Monday’s decision, presided over by acting Governor Nadine Baudot-Trajtenberg shifted the landscape for incoming Governor Amir Yaron, who is due to take over on Dec. 24.
“We were close to taking this decision last time, but only now did we think we were ready and the economy was ripe for this change,” Baudot-Trajtenberg said in a call with reporters. Economic growth is continuing at a “handsome pace” and inflation has become entrenched at the low end of the 1 to 3 percent target band, she said.
The Bank of Israel had resisted following the Federal Reserve after it started raising rates, instead trying to stimulate inflation after years of stagnant or falling prices. One of the few economists who did predict the hike, Jonathan Katz of Leader Capital Markets, said he expects the central bank to raise rates again once next year, in the second quarter.
“A lot will pin on the global economy and the U.S. economy, but there seems to be signs of slowing growth and less expectations that the Fed will hike aggressively, so I think Israel will follow suit,” Katz said. “I think they’ll be very cautious going forward.”

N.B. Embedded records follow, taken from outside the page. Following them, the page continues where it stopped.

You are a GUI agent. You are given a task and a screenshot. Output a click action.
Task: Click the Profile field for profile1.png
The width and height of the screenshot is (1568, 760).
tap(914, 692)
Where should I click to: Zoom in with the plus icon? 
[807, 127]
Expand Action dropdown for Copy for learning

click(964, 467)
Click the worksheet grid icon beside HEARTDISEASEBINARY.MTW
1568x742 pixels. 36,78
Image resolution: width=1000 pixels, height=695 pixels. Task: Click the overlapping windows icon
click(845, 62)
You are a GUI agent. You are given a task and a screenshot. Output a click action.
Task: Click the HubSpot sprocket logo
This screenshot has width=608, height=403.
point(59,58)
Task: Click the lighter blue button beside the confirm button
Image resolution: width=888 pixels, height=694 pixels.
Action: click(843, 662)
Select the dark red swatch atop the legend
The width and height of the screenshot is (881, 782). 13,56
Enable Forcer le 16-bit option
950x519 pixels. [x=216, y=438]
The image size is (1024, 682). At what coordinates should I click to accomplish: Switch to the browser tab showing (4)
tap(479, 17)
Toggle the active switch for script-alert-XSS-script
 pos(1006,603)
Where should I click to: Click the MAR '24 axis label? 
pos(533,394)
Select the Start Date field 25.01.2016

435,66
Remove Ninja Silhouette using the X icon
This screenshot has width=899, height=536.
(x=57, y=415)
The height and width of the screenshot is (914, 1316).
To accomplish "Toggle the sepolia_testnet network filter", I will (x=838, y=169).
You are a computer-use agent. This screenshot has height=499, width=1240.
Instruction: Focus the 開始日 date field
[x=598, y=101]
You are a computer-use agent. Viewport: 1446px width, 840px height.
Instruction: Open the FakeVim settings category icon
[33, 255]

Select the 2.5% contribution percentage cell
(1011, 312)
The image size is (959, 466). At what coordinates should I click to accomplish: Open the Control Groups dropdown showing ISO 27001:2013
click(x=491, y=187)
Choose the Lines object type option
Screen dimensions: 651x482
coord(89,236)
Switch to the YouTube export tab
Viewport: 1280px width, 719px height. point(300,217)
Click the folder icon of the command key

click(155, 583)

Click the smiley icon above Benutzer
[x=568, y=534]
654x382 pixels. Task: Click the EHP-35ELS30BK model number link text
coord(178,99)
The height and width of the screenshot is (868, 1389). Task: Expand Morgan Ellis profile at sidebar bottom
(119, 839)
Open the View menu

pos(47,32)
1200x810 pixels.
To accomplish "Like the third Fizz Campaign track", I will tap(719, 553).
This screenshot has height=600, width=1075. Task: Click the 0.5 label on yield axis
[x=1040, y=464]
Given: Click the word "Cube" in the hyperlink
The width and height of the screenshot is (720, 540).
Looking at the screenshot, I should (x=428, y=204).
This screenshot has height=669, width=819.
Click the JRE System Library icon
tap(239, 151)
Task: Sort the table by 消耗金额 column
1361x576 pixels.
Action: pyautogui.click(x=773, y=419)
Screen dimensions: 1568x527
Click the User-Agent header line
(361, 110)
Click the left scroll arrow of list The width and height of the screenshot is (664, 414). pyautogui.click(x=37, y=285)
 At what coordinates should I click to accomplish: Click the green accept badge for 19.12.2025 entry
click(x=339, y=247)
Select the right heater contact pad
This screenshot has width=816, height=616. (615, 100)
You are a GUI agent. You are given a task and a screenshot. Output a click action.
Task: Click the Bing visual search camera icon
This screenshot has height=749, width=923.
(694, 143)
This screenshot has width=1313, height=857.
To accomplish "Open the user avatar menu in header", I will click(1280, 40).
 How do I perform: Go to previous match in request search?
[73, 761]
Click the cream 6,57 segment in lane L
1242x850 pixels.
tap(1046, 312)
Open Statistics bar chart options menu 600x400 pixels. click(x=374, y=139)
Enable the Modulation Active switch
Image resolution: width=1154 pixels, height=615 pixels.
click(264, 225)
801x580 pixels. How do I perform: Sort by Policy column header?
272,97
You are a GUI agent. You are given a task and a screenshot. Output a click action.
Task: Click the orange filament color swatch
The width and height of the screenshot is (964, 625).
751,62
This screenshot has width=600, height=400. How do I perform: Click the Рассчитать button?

Three of 18 economists surveyed by Bloomberg forecast the bank’s decision. The central bank’s research department had expected the rate to rise early next year.
Under the recently departed Governor Karnit Flug, the bank had held borrowing costs at 0.1 percent since March 2015, waiting for inflation -- which entered the target range in June -- to stay there. The consumer price index rose 1.2 percent on-year in October, and forecasters surveyed by the bank expected 1.1 percent inflation over the following 12 months.
A sharp appreciation in the local currency is the biggest risk to the inflationary outlook, the central bank said in its statement.
Appetite for higher borrowing costs had been growing at the bank, with two out of six monetary committee members voting to raise them at their last meeting in October.
“Going forward, I think there are all kinds of questions that now arise, is this the beginning of a normalization,” said Gil Bufman, chief economist at Bank Leumi Le-Israel. “It might stir up the forecast for interest rates going ahead.”
Yaron, a finance professor at the Wharton School who will preside over his first rate decision on Jan. 7, inherits this tighter monetary policy after two quarters of weak economic growth. Israeli output grew a disappointing 2.3 percent in the third quarter, but the Bank of Israel said the economy is “converging to its potential growth rate,” despite the slowdown.
Current indicators support the assessment that the economy is at full employment, it said.
“I never see them so focused on the labor market," said Yonie Fanning, chief economist at ILS Brokers. “It’s not the same monetary policy committee that we’ve seen up until now.”